A “staggering” increase in domestic abuse cases has left Lincolnshire Police among 31 forces across the country that are struggling to meet vulnerability targets.
With recorded cases in the county climbing by 15.5% in 2015, an inspection by Her Majesty’s Inspectorate of Constabulary (HMIC) into protection and support has marked the county’s force as ‘requires improvement’.
A report, titled Police Effectiveness 2015 (Vulnerability), was published on Tuesday, December 15 as part of police watchdog HMIC’s effectiveness programme, assessing how well forces keep people safe and reduce crime.
Putting victims of domestic abuse at the heart of the study, inspectors said that while Lincolnshire Police were “good at identifying vulnerable people”, there were areas where the service needed to be more consistent, “especially for children”.
Inspectors said in the report: “The force generally identifies repeat and vulnerable victims and responds well to them.
“However, HMIC is concerned that the right level of specialist expertise is not always involved in complex cases involving domestic abuse and children.
“Staff throughout the force show a positive attitude towards protecting those who are vulnerable from harm and supporting victims.
“However, the force does not have a co-ordinated or consistently well-supervised process for responding to reports that children are missing or absent.
“Understanding the scale and nature of the issue is under-developed which means the response to missing children is inconsistent and frontline staff and supervisors do not always identify risk factors associated with missing children and the potential links to child sexual exploitation.”
Crimes recorded in the county per 1,000 of the population in the 12 months to March 31, 2015 were 48.2, well below the national figure of 61.6.
Recorded crimes went down by 1.9% in Lincolnshire, however recorded domestic abuse crimes went up by 15.5%.
For every 100 domestic abuse crimes recorded, Lincolnshire Police made 93 arrests. This is regarded as a high rate.
The force’s charge rate for domestic abuse recorded crimes for the 12 months to March 31 was 36%, compared with 27% for England and Wales.
Deputy Chief Constable for Lincolnshire, Heather Roach said: “The report is a fair and balanced reflection of our response to dealing with the most vulnerable people in our community and notes that we do respond well to vulnerable victims.
“We have also begun implementing measures to further improve our responses in a number of areas and as the report points out, we have clear and well understood systems in place to ensure that our response to vulnerable victims is appropriate and reflects their needs.”
She added that, from early next year, increased resources will be directed to a range of areas covered by the report, including child sexual exploitation and abuse, internet grooming, domestic violence and dealing with missing persons.
“The investment of staff alone in these areas of business will go a considerable way to improving our response and we are well aware that front line staff need to develop greater awareness particularly in areas associated with child sexual exploitation (CSE) and vulnerability.

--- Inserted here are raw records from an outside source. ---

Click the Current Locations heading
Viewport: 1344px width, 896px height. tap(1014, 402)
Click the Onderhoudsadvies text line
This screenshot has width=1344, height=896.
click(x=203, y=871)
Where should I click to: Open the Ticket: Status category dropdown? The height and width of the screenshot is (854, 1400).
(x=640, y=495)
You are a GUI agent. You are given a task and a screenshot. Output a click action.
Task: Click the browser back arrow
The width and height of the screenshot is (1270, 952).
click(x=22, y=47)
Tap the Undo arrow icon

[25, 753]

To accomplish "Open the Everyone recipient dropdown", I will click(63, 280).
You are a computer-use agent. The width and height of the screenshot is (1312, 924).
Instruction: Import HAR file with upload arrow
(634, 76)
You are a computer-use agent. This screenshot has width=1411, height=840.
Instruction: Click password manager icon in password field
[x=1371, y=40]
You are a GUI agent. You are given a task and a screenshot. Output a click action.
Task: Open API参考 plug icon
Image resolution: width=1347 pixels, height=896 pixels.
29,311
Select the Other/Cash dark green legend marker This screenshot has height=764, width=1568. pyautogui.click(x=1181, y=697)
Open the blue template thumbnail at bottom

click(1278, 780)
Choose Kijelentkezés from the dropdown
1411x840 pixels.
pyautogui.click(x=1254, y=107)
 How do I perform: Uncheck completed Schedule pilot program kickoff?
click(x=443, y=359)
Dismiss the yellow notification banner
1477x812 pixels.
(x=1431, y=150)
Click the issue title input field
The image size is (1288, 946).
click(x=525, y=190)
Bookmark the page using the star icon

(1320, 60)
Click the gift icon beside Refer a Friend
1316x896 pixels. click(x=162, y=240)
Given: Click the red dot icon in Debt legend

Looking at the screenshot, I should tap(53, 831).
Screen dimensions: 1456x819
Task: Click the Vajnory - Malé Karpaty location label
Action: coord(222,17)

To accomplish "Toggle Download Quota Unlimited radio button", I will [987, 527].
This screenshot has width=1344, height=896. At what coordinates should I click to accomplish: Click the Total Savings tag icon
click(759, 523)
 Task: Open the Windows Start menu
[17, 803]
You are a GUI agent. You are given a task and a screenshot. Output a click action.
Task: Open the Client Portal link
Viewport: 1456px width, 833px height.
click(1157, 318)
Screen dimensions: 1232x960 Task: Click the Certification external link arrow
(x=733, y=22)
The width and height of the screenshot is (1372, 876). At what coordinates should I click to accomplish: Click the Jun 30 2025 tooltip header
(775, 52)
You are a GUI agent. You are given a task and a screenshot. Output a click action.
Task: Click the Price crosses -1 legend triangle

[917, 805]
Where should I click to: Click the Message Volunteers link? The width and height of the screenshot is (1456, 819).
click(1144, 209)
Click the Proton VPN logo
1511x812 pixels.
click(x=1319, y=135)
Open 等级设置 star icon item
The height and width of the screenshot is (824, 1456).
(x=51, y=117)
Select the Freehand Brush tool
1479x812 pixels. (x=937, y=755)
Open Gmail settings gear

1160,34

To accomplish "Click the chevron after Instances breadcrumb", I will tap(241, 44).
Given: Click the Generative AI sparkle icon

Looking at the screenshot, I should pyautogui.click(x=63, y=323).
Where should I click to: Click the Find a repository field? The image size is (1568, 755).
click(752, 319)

“In the new year we have workshops planned for front line staff which will be dedicated to the subjects of both CSE and missing people.
“Each one is unique and demands a professional, objective and caring approach by the officers dealing with them. The report notes our response in this area is good and our policy is clear and well-understood by staff across the force.”
There is an average of 28 calls a day to cases of domestic abuse (10,300 in 2014/15 reporting year).
HM Inspector of Constabulary Zoë Billingham, who led the inspection, said: “We know that the scale of change needed on domestic abuse will take time to bring about in full, and that there is still much more to be done.
“We’re particularly concerned that the workload in many specialist investigation units is becoming overwhelming, which is slowing and hindering some investigations.
“Forces should also do more to understand the nature and scale of domestic abuse in their area, and ensure that there is effective and consistent operational practice everywhere.
“But this does not diminish the value of the often excellent work being completed by a large number of police leaders, police officers and staff supporting some of the most vulnerable people in our society.”